■ Exercise ■
The expected output is the line holding "886x591 pixels. At" plus every line after it through the end of the listing, copied exactly.

-- Data shown follows --

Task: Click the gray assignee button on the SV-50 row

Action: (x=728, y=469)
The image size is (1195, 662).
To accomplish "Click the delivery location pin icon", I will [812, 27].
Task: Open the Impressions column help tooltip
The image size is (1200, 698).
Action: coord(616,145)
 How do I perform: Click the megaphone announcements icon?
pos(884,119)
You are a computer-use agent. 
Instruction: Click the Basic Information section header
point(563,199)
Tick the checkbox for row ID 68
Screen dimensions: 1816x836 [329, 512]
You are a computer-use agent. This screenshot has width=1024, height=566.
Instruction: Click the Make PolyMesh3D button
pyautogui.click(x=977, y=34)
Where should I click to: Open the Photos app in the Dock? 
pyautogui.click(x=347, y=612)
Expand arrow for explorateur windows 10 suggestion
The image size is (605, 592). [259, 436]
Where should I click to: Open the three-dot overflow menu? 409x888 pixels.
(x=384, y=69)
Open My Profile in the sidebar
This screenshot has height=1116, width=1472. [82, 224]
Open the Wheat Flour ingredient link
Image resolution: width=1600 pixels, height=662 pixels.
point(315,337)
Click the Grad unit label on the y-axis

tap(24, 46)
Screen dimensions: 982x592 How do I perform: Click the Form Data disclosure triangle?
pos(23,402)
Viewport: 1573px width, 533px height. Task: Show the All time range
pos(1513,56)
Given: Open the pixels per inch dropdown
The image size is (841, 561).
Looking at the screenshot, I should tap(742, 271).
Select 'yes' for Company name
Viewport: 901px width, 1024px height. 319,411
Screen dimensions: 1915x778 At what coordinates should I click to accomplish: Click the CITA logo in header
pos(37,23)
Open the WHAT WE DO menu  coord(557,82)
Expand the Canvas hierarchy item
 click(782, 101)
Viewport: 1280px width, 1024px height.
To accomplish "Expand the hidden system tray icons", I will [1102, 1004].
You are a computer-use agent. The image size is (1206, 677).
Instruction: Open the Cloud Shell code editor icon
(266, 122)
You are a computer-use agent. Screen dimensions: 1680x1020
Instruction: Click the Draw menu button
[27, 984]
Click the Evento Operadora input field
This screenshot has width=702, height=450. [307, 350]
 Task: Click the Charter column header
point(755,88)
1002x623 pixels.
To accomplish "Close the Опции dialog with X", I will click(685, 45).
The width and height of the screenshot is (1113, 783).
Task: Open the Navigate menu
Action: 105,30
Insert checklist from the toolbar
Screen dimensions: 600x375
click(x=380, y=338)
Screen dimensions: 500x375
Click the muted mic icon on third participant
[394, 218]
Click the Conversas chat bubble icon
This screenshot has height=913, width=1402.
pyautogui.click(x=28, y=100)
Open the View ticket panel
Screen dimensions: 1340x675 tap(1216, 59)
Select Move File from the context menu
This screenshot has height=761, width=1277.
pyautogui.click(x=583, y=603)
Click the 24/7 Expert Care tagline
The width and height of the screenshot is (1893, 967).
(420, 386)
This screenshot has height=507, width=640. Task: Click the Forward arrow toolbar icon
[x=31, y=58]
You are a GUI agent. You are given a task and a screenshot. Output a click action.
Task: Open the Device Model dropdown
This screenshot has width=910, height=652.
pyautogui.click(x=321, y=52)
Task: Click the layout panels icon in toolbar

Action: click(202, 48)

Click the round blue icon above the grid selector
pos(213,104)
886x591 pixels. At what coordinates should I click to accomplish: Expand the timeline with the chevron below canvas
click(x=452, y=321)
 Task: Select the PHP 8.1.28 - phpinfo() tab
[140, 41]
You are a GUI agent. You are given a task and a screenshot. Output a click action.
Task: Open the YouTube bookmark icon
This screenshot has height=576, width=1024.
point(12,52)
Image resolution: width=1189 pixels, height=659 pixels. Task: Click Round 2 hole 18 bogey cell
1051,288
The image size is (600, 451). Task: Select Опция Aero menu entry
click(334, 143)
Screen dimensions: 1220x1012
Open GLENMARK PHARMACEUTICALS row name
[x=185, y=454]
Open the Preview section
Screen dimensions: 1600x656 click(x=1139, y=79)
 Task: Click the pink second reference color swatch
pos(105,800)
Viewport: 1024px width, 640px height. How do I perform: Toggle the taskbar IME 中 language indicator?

-- Data shown concluded --

■ Written solution ■
886x591 pixels. At what coordinates should I click to accomplish: Expand the timeline with the chevron below canvas
click(x=452, y=321)
 Task: Select the PHP 8.1.28 - phpinfo() tab
[140, 41]
You are a GUI agent. You are given a task and a screenshot. Output a click action.
Task: Open the YouTube bookmark icon
This screenshot has height=576, width=1024.
point(12,52)
Image resolution: width=1189 pixels, height=659 pixels. Task: Click Round 2 hole 18 bogey cell
1051,288
The image size is (600, 451). Task: Select Опция Aero menu entry
click(334, 143)
Screen dimensions: 1220x1012
Open GLENMARK PHARMACEUTICALS row name
[x=185, y=454]
Open the Preview section
Screen dimensions: 1600x656 click(x=1139, y=79)
 Task: Click the pink second reference color swatch
pos(105,800)
Viewport: 1024px width, 640px height. How do I perform: Toggle the taskbar IME 中 language indicator?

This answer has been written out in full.